Le Tribunal Administratif de Melun, statuant par ordonnance, rejette la requête de M. C... A... qui demandait une provision à l'université Paris-Est Créteil-Val-de-Marne pour des préjudices liés à un échange Erasmus+. La juridiction a constaté que la requête, qui tendait au paiement d'une somme d'argent, avait été introduite sans l'assistance d'un avocat, en violation de l'article R. 431-2 du code de justice administrative. Malgré une invitation à régulariser cette irrecevabilité, le requérant n'ayant pas obtempéré, la requête a été rejetée comme manifestement irrecevable en application de l'article R. 222-1 du même code.
Texte intégral
Vu la procédure suivante :
Par une requête et un mémoire, enregistrés le 9 septembre 2025 et 10 septembre 2025, M. B... C... A... demande au tribunal, dans le dernier état de ses écritures, de condamner l’université Paris-Est Créteil-Val-de-Marne à lui verser une provision d’un montant de 9 124, 61 euros au titre des préjudices subis du fait des difficultés qu’il a rencontrées lors son échange Erasmus+ en 2024-2025.

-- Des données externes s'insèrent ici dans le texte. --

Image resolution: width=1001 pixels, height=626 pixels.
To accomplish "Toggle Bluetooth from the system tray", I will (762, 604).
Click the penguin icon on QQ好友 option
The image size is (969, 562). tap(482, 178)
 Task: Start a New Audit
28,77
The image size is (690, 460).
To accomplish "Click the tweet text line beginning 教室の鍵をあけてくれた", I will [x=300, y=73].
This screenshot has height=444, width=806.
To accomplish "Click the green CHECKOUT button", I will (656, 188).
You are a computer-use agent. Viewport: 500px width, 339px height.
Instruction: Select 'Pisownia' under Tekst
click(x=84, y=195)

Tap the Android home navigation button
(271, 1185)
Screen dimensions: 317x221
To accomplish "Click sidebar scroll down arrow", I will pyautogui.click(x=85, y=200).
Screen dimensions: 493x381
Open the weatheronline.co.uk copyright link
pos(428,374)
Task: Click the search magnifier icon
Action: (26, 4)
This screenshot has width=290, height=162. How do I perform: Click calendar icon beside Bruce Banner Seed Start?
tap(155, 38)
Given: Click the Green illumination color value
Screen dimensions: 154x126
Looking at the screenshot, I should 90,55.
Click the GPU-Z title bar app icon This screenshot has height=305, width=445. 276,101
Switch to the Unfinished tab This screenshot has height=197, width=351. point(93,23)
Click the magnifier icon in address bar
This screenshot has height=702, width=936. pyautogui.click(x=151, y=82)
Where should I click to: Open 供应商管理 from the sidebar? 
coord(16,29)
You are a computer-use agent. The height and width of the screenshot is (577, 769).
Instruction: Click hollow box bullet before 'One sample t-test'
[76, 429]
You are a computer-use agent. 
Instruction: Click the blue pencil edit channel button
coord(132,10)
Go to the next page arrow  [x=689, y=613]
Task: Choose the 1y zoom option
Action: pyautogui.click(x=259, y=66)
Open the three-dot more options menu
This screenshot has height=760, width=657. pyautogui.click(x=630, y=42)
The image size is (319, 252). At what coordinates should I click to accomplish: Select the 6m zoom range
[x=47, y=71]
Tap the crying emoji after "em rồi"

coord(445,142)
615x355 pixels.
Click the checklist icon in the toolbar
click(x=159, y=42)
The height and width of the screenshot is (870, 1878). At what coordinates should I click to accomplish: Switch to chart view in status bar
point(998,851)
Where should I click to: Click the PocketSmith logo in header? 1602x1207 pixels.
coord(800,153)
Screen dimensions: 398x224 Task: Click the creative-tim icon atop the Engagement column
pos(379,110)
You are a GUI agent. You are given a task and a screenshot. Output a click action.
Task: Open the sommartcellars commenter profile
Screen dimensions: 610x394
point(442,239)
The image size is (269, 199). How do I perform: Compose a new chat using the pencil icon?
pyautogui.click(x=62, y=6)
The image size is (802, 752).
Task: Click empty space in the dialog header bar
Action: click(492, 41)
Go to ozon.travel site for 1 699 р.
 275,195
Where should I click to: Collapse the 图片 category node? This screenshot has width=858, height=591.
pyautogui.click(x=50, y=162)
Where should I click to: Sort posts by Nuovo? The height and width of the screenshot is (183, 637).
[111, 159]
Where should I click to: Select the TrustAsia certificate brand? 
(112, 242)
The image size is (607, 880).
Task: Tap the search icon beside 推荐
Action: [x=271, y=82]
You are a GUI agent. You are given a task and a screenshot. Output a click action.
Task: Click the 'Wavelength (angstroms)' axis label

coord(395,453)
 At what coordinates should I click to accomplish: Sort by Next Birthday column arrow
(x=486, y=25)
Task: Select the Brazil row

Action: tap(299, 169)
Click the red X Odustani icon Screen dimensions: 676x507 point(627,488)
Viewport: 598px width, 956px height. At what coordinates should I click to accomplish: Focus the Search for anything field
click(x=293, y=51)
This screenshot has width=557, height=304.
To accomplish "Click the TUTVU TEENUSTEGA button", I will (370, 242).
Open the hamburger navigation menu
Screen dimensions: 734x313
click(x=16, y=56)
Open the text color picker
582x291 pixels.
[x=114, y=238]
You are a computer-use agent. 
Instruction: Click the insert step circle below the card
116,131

Par un courrier du 15 septembre 2025, le greffe du tribunal administratif de Melun a invité M. C... A... à régulariser sa requête en la présentant et en la signant par un avocat, en application de l’article R. 431-2 du code de justice administrative.
Vu les autres pièces du dossier.
Vu le code de justice administrative.
Considérant ce qui suit :
1. Aux termes de l’article R. 222-1 du code de justice administrative : « Les présidents de tribunal administratif (...) et les présidents de formation de jugement des tribunaux (...) peuvent, par ordonnance : / (…) 4º Rejeter les requêtes manifestement irrecevables, lorsque la juridiction n’est pas tenue d’inviter leur auteur à les régulariser ou qu’elles n’ont pas été régularisées à l’expiration du délai imparti par une demande en ce sens ; (…) ».
2. Aux termes de l’article R. 431-2 du code de justice administrative : « Les requêtes et les mémoires doivent, à peine d’irrecevabilité, être présentés soit par un avocat, soit par un avocat au Conseil d’État et à la Cour de cassation, lorsque les conclusions de la demande tendent au paiement d’une somme d’argent, à la décharge ou à la réduction de sommes dont le paiement est réclamé au requérant ou à la solution d’un litige né de l’exécution d’un contrat. (…) ». Aux termes de l’article R. 612-1 du même code : « Lorsque des conclusions sont entachées d’une irrecevabilité susceptible d’être couverte après l’expiration du délai de recours, la juridiction ne peut les rejeter en relevant d’office cette irrecevabilité qu’après avoir invité leur auteur à les régulariser. / (…) / La demande de régularisation mentionne qu’à défaut de régularisation, les conclusions pourront être rejetées comme irrecevables dès l’expiration du délai imparti qui, sauf urgence, ne peut être inférieur à quinze jours. La demande de régularisation tient lieu de l’information prévue à l’article R. 611-7. ».
3. M. C... A... a transmis sa requête sans être représenté par un des mandataires mentionnés à l’article R. 431-2 du code de justice administrative. Le greffe du tribunal administratif de Melun l’a invité à régulariser sa requête dans un délai d’un mois par un courrier du 15 septembre 2025 qui lui a été adressé par l’intermédiaire de l’application Télérecours le même jour. En dépit de ce courrier, le requérant n’a pas satisfait à cette demande dans le délai qui lui était accordé ni à la date de la présente ordonnance. Pour cette raison, la requête est manifestement irrecevable et doit être rejetée par application des dispositions du 4° de l’article R. 222-1 du code de justice administrative.
O R D O N N E :
Article 1er : La requête de M. C... A... est rejetée.
Article 2 : La présente ordonnance sera notifiée à M. B... C... A....
Fait à Melun, le 7 avril 2026.
La présidente de la 4ème chambre,
N. MULLIE
La République mande et ordonne au ministre de l’enseignement supérieur, de la recherche et de l’espace en ce qui le concerne ou à tous commissaires de justice à ce requis en ce qui concerne les voies de droit commun contre les parties privées, de pourvoir à l’exécution de la présente décision.